Excerpted text:
▼

Other Vibrio species and other exposure routes, resulting, for instance, in wound and ear infections, are at least as relevant with respect to swimming in surface water, although the lack of dose-response relations makes it impossible to calculate the risk of illness or infection for these Vibrio–transmission route combinations. However, an increased risk of wound and ear infections is to be expected, based on the expected increased Vibrio concentrations in water as a result of increased water temperatures due to climate change.

In bathing water and open sea, V. alginolyticus was the most prevalent species, followed by V. parahaemolyticus. The occurrence of these Vibrio species was constant per site and over time, although minor year-to-year variations were observed. These observations were in concordance with observations from previous studies in the Netherlands and reflect their ability to tolerate salinity levels that are common in Dutch coastal waters [28,29]. Throughout the years, other Vibrio species were only occasionally detected. A shift towards more virulent species, such as V. vulnificus, was not observed. V. vulnificus causes serious infections, particularly in areas with higher water temperatures [25]. An increase in the prevalence of V. vulnificus in the studied waterbodies in the Netherlands and an expansion of the geographical range of this species may not have occurred because the water temperature is not high enough, and salinity is generally higher than required for optimal growth of V. vulnificus. Moreover, optimal growth of V. vulnificus seems to require a complex, and often site-specific, combination of water temperature and salinity [54], which may not exist in the Netherlands thus far.

The KNMI 2023 climate scenarios [35] do not only predict an increase in temperature, but also an increase in the number of summer days (maximum temperature ≥ 25 °C) and tropical days (maximum temperature ≥ 30 °C), which is likely to result in more swimming activities and a prolonged bathing season, during which persons may be exposed to Vibrio. Since the Vibrio concentrations in water are expected to increase, the overall risks of contracting a Vibrio infection through ingestion of contaminated water while swimming in surface water in the Netherlands are also expected to increase over time. The results of the model used in this study are in line with the predictions made by Trinanes & Martinez-Urtaza [55]. They used models to create scenarios for the spatial and temporal distribution of non-cholera Vibrio species worldwide. They used climate, population and socio-economic data in their models. In the worst-case scenario, with projections for 2015–2100, an increase of 38,000 km coastline with favourable circumstances for Vibrio growth was predicted, as well as a one-month longer season during which Vibrio infections are to be expected. In Europe, the highest rate of expansion of Vibrio was predicted for the northern part of Europe, particularly the Baltic Sea area. According to their scenarios, the population at risk of contracting a Vibrio infection increased between 1980 and 2020, after which the growth trend is expected to weaken to a more moderate rise. Additionally, the models predict that the morbidity due to Vibrio will be more or less stable in the coming decades.

▲

Stored data:
▼

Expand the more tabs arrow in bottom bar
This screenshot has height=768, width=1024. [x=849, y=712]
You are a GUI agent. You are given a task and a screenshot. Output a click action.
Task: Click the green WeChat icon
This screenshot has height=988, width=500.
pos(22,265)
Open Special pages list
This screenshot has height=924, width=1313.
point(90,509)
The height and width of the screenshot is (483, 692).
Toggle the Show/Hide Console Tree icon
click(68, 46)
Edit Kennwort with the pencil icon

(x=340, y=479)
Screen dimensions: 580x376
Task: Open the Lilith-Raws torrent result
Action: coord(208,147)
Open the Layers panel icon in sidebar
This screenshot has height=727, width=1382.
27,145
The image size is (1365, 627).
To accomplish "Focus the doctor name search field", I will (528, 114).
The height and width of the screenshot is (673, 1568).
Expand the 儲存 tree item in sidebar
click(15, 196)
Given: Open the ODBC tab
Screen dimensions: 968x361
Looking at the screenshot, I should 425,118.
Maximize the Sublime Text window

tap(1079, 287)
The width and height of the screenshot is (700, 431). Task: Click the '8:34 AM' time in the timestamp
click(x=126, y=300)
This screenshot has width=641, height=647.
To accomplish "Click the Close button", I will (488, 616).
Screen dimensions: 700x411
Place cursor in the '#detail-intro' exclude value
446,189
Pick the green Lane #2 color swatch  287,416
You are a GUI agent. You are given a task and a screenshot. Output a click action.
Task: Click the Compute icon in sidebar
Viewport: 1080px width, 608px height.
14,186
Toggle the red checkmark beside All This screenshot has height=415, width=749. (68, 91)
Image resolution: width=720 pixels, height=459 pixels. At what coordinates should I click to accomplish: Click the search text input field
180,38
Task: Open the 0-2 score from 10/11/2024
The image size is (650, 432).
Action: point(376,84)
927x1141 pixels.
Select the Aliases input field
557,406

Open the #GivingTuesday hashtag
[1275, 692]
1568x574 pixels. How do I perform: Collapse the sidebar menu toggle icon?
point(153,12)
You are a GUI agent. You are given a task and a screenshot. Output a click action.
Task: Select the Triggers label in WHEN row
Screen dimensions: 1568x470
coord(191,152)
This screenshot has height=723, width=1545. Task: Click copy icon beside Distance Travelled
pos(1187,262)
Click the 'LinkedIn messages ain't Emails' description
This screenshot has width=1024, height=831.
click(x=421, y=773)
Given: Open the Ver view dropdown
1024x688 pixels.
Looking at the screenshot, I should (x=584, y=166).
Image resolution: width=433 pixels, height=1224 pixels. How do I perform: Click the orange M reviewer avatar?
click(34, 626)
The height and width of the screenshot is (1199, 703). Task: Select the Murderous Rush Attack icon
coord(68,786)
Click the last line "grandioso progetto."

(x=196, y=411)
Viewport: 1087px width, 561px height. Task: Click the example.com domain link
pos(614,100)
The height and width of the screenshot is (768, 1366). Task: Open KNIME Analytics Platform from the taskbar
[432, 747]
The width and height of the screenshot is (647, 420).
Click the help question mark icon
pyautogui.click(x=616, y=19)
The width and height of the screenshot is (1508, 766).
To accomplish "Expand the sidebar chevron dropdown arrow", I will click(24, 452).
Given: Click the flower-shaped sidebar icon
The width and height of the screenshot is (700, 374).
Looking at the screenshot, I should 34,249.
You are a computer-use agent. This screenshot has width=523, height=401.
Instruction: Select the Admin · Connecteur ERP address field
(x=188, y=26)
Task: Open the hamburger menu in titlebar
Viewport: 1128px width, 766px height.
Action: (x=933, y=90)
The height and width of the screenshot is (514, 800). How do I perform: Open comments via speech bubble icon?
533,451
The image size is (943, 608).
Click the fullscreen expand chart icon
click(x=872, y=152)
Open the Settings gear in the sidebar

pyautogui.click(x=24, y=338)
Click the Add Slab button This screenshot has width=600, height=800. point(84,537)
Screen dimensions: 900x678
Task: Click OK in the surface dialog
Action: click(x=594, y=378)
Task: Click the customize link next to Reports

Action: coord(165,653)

▲

Instructions:
A. Transcribe the stretch of the Vibrio text from "Other Vibrio species and" through "to climate change.".
B. Answer these questions from the Vibrio text.
(i) Which Vibrio species was most prevalent in bathing water and open sea?
(ii) What maximum temperature defines a tropical day in the KNMI 2023 climate scenarios?
(iii) For which area of Europe was the highest rate of Vibrio expansion predicted?
You won't need the lines.

Answers provided:
A.
Other Vibrio species and other exposure routes, resulting, for instance, in wound and ear infections, are at least as relevant with respect to swimming in surface water, although the lack of dose-response relations makes it impossible to calculate the risk of illness or infection for these Vibrio–transmission route combinations. However, an increased risk of wound and ear infections is to be expected, based on the expected increased Vibrio concentrations in water as a result of increased water temperatures due to climate change.

B.
(i) V. alginolyticus
(ii) A maximum temperature of 30 °C or higher
(iii) The northern part of Europe, particularly the Baltic Sea area